The group of women who visited Washington on a frigid January morning say they’re acting as the voice of nearly 14,000 women, including Alexandria's Elizabeth Turley, a former Essure user.
“As soon as it was placed, it changed my life,” Turley told ABC7.
Turley is part of a Facebook group brought together by Essure, an FDA approved permanent birth control device that uses metal coils placed in the fallopian tubes. It’s been on the market since 2002. Fairfax County Ob-Gym Dr. Leonard Rosen has placed close to 1,000 of them at his practice. He says, “The risks are incredibly small and in my practice I haven't seen maybe a handful or less that I've had to go back in. Most people love it.”
But not everyone is happy with the device. Turley is among them, telling the ABC7 I-team, “There's not a single day that you're not in pain or having some kind of illness.”
And she’s not alone. The Seven on your Side I-team found complications in large numbers in an FDA database. The agency lists nearly 1,000 adverse reports related to Essure on its website through the end of October 2013. A search of adverse reports turns up at least 500 more since then. The complaints range from pain to hemorrhaging, movement of the device and worse. The seven women we followed through DC all indicated they’d had hysterectomies as part of getting the coils removed.
But no matter the complications they claim, Essure patients can’t sue. Washington, DC-based attorney Seth Price explains it’s because of something called an FDA exemption.
“You get hurt, you're kind of powerless,” Price said.
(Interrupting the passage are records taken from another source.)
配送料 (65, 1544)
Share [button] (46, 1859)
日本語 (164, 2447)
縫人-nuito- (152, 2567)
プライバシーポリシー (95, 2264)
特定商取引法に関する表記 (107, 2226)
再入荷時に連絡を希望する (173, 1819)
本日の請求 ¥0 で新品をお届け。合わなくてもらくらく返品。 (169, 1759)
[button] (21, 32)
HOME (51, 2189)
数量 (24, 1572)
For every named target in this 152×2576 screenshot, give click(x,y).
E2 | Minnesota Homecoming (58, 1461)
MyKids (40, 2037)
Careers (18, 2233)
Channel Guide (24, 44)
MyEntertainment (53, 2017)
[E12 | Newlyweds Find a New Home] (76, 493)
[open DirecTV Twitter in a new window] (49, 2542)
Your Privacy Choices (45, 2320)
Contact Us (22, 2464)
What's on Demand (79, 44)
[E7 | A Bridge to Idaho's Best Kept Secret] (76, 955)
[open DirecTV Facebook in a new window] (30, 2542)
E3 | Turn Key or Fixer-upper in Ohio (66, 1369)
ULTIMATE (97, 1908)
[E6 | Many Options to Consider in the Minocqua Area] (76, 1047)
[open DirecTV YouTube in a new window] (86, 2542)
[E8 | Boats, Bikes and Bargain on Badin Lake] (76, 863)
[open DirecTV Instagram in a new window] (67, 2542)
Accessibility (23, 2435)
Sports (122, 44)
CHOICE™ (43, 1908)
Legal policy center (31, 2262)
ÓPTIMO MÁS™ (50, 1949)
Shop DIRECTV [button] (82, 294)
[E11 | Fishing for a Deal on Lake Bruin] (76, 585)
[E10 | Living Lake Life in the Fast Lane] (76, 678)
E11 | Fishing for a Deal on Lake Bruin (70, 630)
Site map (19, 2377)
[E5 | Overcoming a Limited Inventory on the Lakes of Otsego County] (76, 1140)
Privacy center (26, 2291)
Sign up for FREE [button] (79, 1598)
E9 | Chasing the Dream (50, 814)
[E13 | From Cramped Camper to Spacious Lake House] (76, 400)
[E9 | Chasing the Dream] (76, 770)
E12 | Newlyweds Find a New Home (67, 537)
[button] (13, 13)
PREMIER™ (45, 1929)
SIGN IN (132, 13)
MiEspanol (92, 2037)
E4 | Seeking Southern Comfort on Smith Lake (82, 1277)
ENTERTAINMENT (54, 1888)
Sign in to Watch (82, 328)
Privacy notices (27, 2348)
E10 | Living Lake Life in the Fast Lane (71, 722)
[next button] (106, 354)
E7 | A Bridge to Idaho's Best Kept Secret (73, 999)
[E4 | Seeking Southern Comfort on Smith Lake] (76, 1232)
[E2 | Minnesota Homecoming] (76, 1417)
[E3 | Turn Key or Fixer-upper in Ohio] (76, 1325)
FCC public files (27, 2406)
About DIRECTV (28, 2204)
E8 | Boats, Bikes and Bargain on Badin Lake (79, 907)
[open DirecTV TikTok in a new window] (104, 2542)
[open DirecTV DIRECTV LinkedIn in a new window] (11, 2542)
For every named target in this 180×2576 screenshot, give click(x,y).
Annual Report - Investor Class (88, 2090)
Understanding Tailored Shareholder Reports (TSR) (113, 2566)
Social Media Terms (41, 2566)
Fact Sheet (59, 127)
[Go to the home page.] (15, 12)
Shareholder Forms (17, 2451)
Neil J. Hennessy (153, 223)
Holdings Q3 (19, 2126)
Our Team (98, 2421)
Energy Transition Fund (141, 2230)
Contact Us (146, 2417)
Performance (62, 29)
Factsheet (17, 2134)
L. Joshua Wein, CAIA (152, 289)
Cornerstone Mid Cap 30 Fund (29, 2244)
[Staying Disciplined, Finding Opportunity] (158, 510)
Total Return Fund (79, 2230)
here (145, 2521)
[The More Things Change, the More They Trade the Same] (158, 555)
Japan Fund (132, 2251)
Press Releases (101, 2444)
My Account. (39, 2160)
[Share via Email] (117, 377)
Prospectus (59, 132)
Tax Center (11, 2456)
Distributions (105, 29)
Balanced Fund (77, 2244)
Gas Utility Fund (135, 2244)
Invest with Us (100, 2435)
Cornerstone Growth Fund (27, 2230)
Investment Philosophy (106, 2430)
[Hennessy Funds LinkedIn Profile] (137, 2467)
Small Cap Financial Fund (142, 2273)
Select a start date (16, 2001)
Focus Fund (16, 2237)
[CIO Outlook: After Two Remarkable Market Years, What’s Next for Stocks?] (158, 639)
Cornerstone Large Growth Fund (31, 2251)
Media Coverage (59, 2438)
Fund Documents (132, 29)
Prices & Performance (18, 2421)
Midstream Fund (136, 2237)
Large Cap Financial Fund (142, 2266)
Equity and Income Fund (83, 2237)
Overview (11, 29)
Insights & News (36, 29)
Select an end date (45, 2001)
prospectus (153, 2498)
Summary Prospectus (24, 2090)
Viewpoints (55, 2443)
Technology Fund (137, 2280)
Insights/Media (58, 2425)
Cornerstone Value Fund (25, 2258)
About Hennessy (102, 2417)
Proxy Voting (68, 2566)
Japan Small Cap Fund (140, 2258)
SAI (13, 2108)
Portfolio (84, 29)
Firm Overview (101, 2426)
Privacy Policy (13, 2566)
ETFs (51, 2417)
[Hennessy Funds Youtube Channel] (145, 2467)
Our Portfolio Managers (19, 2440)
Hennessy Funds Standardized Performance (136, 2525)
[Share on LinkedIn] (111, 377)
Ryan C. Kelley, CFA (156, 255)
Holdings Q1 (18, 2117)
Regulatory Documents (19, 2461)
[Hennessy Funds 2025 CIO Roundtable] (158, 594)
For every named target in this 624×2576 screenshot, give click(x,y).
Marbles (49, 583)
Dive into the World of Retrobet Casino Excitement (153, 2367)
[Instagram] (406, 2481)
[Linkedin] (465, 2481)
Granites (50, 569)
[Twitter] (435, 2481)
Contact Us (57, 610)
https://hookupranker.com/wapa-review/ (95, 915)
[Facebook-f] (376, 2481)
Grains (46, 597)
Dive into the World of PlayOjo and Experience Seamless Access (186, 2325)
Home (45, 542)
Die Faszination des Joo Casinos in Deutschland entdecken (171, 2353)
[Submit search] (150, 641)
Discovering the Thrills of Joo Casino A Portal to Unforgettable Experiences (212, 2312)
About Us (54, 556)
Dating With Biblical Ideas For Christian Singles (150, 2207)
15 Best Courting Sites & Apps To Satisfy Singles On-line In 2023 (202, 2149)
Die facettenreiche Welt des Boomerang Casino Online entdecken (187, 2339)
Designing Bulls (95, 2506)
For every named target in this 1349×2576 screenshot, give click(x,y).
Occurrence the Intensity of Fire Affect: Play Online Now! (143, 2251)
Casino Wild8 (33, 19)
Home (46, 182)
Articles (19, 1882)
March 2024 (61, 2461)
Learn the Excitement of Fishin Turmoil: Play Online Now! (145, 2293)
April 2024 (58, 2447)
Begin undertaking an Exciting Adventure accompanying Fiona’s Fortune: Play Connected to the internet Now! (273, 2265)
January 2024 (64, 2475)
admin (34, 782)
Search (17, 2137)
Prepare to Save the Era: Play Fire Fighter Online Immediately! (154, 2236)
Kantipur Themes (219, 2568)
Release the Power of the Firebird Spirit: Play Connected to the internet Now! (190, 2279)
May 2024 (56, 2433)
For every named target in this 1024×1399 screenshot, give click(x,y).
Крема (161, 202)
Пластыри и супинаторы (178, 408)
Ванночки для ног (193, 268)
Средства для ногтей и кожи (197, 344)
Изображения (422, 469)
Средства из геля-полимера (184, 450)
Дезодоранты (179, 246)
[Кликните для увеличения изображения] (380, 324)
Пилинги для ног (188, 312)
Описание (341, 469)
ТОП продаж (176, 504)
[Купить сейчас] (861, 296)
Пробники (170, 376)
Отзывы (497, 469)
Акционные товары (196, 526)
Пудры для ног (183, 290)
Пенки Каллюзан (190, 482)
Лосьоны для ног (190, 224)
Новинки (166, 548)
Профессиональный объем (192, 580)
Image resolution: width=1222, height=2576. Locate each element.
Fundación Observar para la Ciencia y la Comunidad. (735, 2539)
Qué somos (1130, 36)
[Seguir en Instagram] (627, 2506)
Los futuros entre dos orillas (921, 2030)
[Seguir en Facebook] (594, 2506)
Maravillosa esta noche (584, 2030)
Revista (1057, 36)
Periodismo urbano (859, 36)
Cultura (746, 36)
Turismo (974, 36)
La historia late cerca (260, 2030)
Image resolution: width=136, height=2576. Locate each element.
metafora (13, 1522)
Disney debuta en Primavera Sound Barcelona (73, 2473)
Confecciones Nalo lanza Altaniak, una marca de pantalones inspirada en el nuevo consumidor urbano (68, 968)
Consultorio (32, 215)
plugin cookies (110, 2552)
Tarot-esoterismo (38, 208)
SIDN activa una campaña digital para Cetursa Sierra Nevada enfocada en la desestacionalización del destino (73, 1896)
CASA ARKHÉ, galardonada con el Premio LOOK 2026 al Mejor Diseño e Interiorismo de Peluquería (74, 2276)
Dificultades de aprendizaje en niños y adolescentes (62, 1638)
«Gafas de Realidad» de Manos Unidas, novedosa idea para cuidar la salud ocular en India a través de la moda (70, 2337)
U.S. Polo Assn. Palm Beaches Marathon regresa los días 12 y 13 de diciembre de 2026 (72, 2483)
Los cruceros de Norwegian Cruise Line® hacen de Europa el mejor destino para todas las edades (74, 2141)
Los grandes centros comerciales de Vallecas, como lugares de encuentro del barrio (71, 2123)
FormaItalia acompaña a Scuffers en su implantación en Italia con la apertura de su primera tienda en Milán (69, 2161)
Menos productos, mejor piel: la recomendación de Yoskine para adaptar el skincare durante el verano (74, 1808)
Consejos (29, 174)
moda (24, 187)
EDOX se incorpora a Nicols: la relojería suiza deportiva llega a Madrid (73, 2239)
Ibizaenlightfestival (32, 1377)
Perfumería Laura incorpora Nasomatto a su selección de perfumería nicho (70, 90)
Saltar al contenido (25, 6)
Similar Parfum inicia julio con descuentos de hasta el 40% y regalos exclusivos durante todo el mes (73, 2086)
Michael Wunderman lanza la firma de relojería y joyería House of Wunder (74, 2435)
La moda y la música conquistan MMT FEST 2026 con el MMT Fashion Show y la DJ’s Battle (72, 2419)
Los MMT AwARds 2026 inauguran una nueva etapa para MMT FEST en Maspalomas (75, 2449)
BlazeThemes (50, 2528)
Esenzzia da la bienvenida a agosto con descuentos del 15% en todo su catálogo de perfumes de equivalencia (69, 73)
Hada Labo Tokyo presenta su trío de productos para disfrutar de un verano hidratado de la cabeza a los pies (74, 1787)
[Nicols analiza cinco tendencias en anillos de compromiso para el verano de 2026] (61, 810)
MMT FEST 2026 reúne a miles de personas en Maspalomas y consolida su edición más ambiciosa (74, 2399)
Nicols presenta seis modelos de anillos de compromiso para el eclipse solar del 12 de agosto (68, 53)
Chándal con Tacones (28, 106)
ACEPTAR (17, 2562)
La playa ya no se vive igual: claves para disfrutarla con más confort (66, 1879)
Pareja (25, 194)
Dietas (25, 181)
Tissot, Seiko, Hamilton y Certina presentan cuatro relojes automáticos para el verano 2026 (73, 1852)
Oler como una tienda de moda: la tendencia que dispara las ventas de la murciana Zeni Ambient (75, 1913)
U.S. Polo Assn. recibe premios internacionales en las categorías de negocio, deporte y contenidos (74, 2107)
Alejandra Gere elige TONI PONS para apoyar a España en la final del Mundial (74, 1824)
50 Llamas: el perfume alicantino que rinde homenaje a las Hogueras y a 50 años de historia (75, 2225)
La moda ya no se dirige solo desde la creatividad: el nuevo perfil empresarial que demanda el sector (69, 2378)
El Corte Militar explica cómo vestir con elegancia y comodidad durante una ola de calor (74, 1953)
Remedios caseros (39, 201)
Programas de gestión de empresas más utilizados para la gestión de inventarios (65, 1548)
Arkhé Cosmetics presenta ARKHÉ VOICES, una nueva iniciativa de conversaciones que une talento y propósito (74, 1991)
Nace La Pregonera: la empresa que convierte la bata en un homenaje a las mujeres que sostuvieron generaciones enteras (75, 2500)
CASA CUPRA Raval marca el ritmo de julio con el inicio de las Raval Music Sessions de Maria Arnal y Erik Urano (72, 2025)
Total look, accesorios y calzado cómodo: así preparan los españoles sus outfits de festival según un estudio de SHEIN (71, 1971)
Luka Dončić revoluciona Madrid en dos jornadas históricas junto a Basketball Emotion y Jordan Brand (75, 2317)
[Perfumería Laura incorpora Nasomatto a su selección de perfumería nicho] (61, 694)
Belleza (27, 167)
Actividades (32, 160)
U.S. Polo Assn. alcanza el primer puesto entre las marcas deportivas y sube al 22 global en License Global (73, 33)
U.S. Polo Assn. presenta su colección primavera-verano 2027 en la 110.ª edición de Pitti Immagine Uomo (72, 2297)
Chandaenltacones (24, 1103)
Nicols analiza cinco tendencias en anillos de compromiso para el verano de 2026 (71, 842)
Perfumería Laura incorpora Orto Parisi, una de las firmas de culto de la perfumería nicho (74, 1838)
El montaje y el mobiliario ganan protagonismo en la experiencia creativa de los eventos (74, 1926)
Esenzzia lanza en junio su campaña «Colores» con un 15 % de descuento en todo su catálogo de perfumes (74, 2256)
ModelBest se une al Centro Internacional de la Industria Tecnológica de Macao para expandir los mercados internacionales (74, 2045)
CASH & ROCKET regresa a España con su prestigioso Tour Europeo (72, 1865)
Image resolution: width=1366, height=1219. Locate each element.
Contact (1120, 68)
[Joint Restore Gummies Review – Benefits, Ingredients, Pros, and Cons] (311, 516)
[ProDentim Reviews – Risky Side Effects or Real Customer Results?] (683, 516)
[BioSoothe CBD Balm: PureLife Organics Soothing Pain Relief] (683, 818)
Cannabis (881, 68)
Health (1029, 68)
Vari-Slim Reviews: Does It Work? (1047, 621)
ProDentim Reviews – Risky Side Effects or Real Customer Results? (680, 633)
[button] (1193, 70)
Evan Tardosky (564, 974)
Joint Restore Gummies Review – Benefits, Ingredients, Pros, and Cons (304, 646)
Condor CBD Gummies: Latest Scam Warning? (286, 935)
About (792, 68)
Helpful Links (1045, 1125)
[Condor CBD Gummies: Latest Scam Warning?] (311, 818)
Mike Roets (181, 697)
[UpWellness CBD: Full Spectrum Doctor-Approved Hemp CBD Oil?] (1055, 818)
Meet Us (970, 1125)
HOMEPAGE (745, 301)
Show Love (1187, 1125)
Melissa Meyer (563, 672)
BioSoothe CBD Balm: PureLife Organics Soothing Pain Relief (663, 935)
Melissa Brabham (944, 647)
The exemption is part of the pre-market approval process for devices entering the market. Price says, “The idea here is that if companies comply with certain facets, that will allow products to come to market and they have a safe harbor. So if they do certain things and comply with FDA requirements then they would cannot be sued for economic damages.”
But a Philadelphia law firm is trying. It's suing Bayer, which in 2013 bought the company that originally made Essure. It’s a case Price says attorneys across the country are watching.
Some patients, including Ohio’s Kim Hudak, think the device shouldn’t have gotten approval in the first place. In those meetings with congressional staffers, she alleged the answers she gave in Essure’s clinical trials 15 years ago, were changed. That was long before Bayer owned the company that made the device.
“This is huge,” Hudak said, “Because we can present this to the FDA. And we will. It will happen.”
The leaders of the “Essure Problems” Facebook group hoped to make that happen during a meeting with the FDA during their trip to DC. They showed us emails indicating they had spoken with top brass about getting an hour while the group was in town. They even had a potential date on the calendar, but as Dykeman asked if media could attend, the plans were dropped.
“They couldn't make time for us,” Dykeman said.
The Seven on your Side I-team asked Bayer to make time to answer our questions. But after the company cancelled interviews set up in DC and New York, it sent us a video statement, which indicates Essure's side effects are long known and advertised. In the statement, Dr. Edio Zampaglione says, “This fact has been confirmed by the FDA whose review of our five-year safety data for Essure did not demonstrate any new safety problems or any increased incidence of problems already known.”
But when it comes to problems with the device, the women in the Facebook group could talk for days. They’re now looking to Congress to help get the product off the market.
“We can’t stop until somebody that can do something about this listens,” Dykeman said.